By hearing his father’s recommendation, Marco jumped again onto the golden plate with bacon, serving himself a little bit more of it.
“More energy and fat to burn.”
Clarice giggled. It was not something loud or long, it sounded like a small failed sigh that warmed Jason’s soul a little.
“And the blizzard?” She asked while giving Jason his mug.
This time it was not tea, but a thick and warm hot chocolate that smelled great. He felt his childhood years returning through his nostrils, shivers crossing his body with that unique and rare sensation. Maybe he would write something similar to that later on.
"It's not coming. Not for now, at least." He took a sip and felt the liquid warm him from the inside, containing that light secret touch of Clarice's. "If we were to believe all forecasts, we'd be locked up for weeks without seeing one snowflake. When she comes, she comes."
“He
knows,” Marco mumbled, mouth still full. “He always does.”
Breakfast didn’t take long. Everyone took Jason’s recommendation seriously and, although he was not considering staying all day out there, he was not sure of when they’d come back, he only knew it would be somewhere past lunch time.
The day was clearer and he didn’t want to leave too late, so he grabbed all his hunting gear, taking extreme special care with the case that held his crossbow, something he loved more than the house he had built from scratch. That weapon was not only his hunting mate, it was almost a part of his body, a dangerous and simple object that made him feel like he owned the whole world – or at least those mountains.
Marco got his own gear too, while Clarice, not so used to that, was made responsible for the snacks and the compass.
Before anyone could come up with another excuse, Jason suggested everyone hit the bathrooms and, finally, they left.

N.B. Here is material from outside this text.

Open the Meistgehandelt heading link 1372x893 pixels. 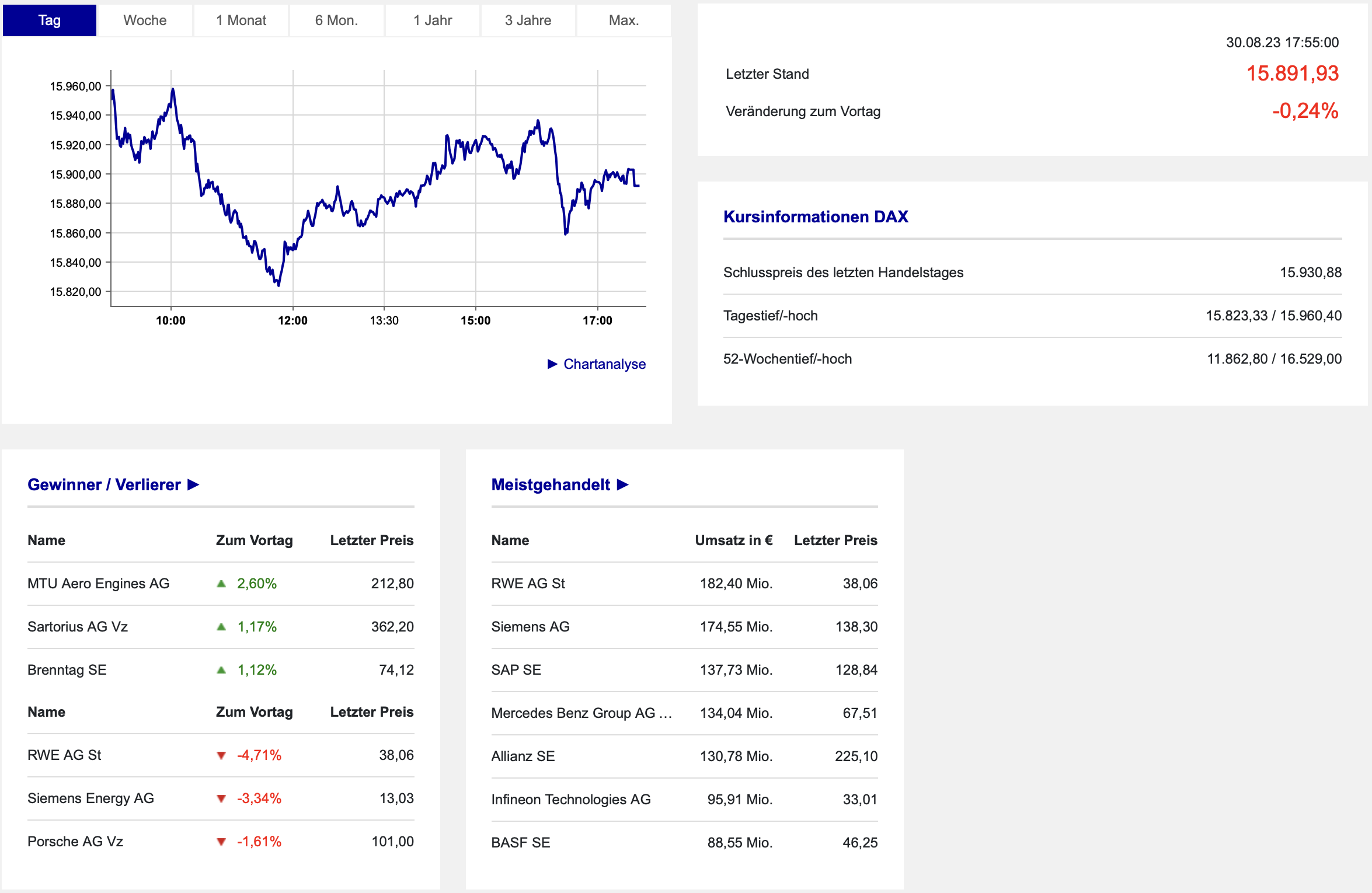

They took the main road, by the house, and trekked through a long dirt road lined by short and new pine trees and stones, sometimes huge, sometimes just annoying gravel. Jason knew the path; they’d take the main road up to the end, then they would take a simpler and hidden trail so that they could go deeper into the hills, from where they would look for a valley he well knew not only for being a great place for practice, but also for its beautiful water spring that flowed into the lake, miles behind them.
For most of the main road Jason kept himself a few steps behind, observing Clarice and Marco. At the beginning, they had nothing to talk about. At times Clarice or Marco would try to comment about something on the landscape or about hunting, but the subject would soon die, leaving the silence to take charge again. Despite idiotic, the scene soothed Jason, for realizing that Marco was trying to connect with Clarice, at his best effort. The boy had come to understand that opening up could be a better way to achieve a better outcome in family. Not that Clarice was family. She could be.